The Novachord is generally considered to be the world’s first commercial polyphonic synthesizer. Using subtractive synthesis and manufactured by the Hammond company, it was designed by John Hanert, Laurens Hammond and C.N.Williams. Only some 1069 examples were built over a period from 1939 to 1942. It was one of very few electronic products released by Hammond that was not intended to emulate the sound of an organ.
While production of the Novachord began in November, 1938, it was first heard at the 1939 New York World’s Fair. ‘The Novachord Orchestra’ of Ferde Grofé performed daily at the Ford stand with four Novachords and a Hammond Organ. The first instrument was delivered to President Franklin D. Roosevelt on Jan. 30, 1940 as a birthday present.
It was not well suited to the technique of organists or pianists and required frequent adjustments to controls on the front panel to create new sounds. Like many analog synthesizers, it was much better suited producing “other worldly” timbres. The instrument found its niche some years after production, shaping the sound of many science fiction film and television scores.
Production stopped because of a shortage of parts in 1942; poor sales kept it from being built after the war. It is estimated that fewer than 200 Novachords are still in existence and considerably fewer than this are still in operation. The vast majority of surviving examples are in North America although one is known to be in the UK.
Containing 163 vacuum tubes and over 1,000 custom capacitors, it weighed nearly 500 pounds and was roughly the size of two spinet pianos. The divide-down oscillator architecture, based on vacuum tube monostable circuits, permitted all 72 notes to be played polyphonically by deriving several octaves of notes from twelve top-octave oscillators. A similar design was adopted in polysynths released more than 30 years later by Robert Moog and A.R.P.
The Novachord featured an early implementation of ADSR with seven attack/decay/sustain envelopes selectable by rotary switch and sustain-pedal controlled release. It also utilised a three-stage resonant band-pass filter network with variable damping and an electro-mechanical 6-channel vibrato unit operating on pairs of adjacent oscillators. The resulting sonic palette ranged from dense sustained string-like and vocal-like timbres to the sharp attack transients of a harpsichord or piano.

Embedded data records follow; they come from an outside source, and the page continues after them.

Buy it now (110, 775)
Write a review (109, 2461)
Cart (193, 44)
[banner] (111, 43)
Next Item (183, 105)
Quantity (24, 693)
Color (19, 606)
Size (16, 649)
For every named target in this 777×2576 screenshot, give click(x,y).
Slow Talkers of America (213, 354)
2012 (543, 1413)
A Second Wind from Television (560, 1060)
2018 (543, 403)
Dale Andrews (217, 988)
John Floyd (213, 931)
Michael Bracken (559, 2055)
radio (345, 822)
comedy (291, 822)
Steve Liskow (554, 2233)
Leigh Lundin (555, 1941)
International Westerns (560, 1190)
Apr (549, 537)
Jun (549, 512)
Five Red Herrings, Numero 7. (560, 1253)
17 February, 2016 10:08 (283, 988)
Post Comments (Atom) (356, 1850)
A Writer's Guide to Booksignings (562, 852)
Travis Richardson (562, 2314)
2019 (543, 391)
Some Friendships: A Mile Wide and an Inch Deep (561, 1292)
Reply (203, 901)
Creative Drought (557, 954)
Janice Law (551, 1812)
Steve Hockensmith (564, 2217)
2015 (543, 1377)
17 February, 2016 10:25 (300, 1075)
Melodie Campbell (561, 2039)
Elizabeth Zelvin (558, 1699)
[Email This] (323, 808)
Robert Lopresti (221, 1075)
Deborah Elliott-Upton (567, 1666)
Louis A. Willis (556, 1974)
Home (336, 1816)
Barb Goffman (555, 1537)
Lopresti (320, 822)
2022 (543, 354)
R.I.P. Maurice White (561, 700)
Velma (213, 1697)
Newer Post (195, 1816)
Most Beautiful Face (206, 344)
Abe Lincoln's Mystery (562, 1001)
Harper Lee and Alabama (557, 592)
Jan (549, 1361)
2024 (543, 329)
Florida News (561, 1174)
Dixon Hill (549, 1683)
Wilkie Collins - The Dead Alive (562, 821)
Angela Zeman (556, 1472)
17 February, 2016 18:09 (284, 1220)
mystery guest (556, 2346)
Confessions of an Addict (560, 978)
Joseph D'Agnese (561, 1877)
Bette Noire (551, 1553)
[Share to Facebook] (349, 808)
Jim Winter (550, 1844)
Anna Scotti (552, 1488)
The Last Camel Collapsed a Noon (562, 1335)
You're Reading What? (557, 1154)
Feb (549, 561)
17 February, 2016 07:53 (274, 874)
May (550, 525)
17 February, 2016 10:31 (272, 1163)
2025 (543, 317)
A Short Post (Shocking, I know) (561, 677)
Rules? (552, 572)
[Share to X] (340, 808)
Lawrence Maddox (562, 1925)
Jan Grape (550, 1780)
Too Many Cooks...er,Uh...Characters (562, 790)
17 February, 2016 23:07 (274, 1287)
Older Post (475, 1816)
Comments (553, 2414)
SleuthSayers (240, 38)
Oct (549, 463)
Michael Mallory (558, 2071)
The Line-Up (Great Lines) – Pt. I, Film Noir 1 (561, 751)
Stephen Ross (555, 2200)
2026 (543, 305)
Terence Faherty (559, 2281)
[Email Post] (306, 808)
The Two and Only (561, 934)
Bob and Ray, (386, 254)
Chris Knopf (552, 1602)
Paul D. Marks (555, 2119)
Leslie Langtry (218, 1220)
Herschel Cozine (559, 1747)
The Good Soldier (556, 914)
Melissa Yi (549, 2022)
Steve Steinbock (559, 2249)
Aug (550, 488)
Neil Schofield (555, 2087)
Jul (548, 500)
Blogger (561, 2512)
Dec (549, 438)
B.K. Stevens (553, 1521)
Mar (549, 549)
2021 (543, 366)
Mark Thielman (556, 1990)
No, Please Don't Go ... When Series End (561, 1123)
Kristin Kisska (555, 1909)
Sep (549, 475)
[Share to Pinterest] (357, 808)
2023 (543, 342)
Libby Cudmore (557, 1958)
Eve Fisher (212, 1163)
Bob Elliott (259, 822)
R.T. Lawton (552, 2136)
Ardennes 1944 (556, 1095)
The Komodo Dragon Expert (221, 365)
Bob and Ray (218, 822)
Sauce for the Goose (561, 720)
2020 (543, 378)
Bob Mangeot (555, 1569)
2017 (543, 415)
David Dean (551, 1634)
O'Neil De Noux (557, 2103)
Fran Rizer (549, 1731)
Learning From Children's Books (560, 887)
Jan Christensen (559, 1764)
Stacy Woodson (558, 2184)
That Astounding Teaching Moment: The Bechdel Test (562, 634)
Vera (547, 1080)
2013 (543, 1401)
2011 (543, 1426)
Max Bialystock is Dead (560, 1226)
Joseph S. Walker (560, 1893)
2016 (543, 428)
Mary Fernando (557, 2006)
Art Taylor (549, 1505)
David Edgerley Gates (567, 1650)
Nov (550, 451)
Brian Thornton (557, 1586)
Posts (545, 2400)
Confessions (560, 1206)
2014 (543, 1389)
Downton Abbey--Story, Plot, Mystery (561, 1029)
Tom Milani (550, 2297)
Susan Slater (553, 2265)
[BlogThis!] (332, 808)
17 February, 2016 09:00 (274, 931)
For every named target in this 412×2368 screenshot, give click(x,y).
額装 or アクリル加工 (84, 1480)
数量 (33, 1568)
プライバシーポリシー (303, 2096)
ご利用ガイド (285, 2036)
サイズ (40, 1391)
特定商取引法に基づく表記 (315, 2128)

Despite its historical importance the Novachord did not enjoy commercial success. This was partly due to instability issues and the onset of World War II: reliability issues were caused in the main by the tight tolerances required of the operating parameters of hundreds of custom components. Hammond soon offered a special upgrade to improve stability which was no more than a low-power heater bolted inside the enclosure to reduce the effects of humidity. The instrument was not known for vacuum tube failure perhaps because the heater voltage was reduced from the normal 6.3 volts to 5 volts.
Appearances in contemporary media
Like its contemporaries, the Theremin, the Ondes Martenot and the Trautonium, it can be heard occasionally in horror and science fiction film scores including many genre films from Universal Studios and James Bernard’s ethereal music for Hammer’s The Gorgon (1964). Jerry Goldsmith utilised the Novachord in several of his film scores and was known to hold the instrument in high regard. It was also used for the entr’acte music in Gone With the Wind (1939).
The Novachord can be heard on many recordings of the era. Many songs sung by Vera Lynn, including We’ll Meet Again, were accompanied by Arthur Young on the Novachord.